WORK INSTRUCTIONS: Give an exact reproduction of the lines from the one with "The image size is (1366, 612)." to the final line of the entries below, both ends included, and omit the pictures.
*** DATA RECORDS
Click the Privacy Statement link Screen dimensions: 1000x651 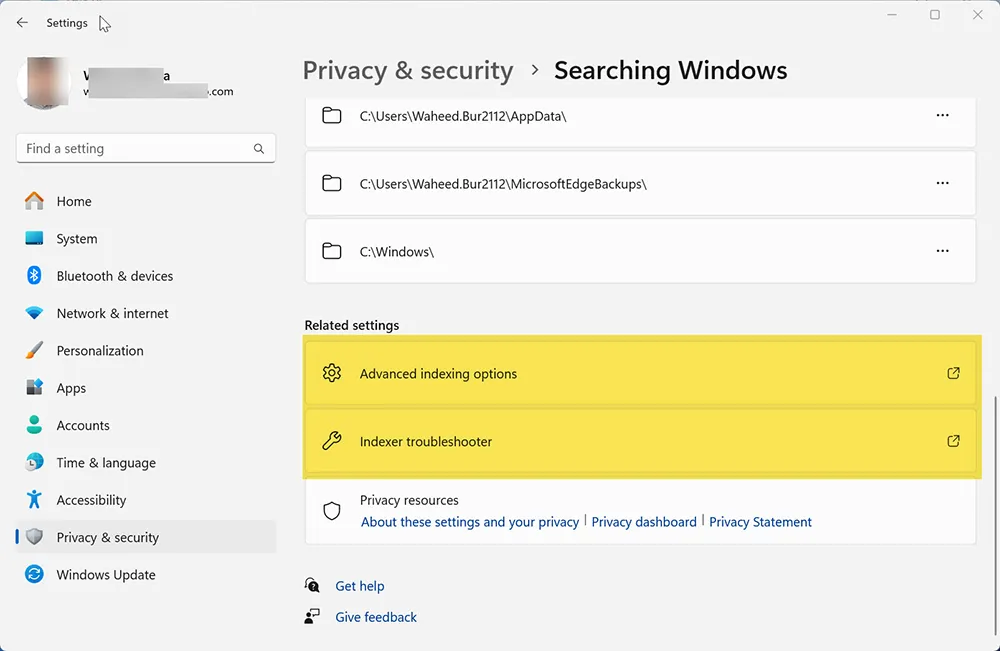click(x=760, y=521)
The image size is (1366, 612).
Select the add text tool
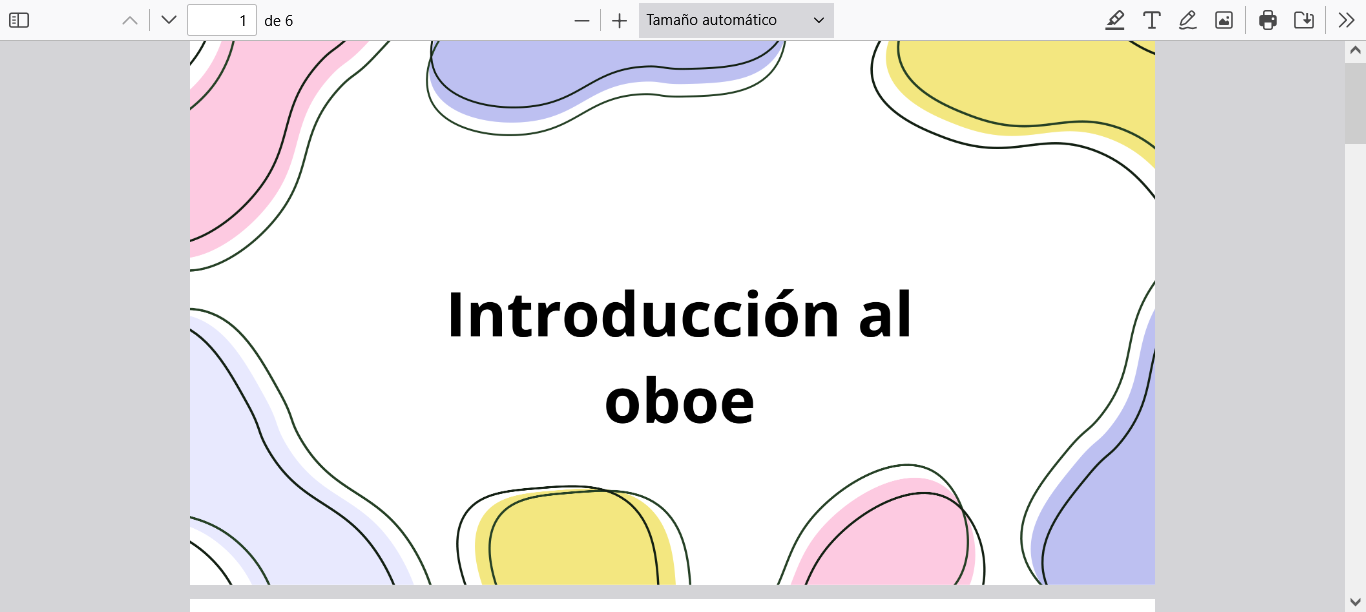click(x=1152, y=20)
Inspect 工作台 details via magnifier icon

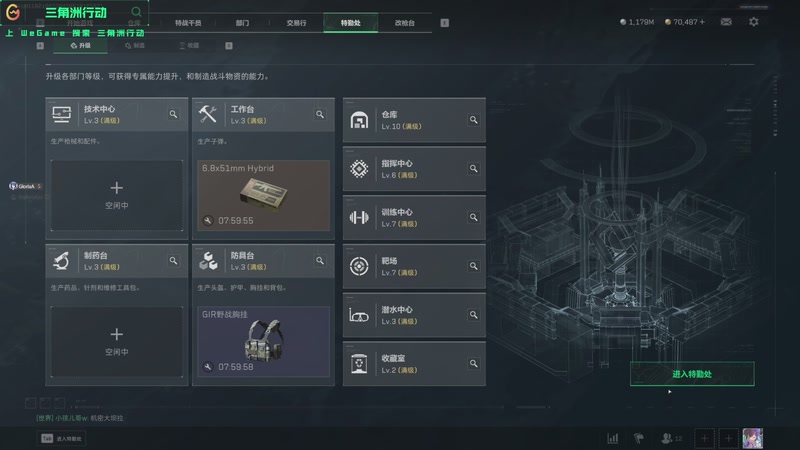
******
EXERCISE ANSWER:
The image size is (1366, 612).
Select the add text tool
click(x=1152, y=20)
Inspect 工作台 details via magnifier icon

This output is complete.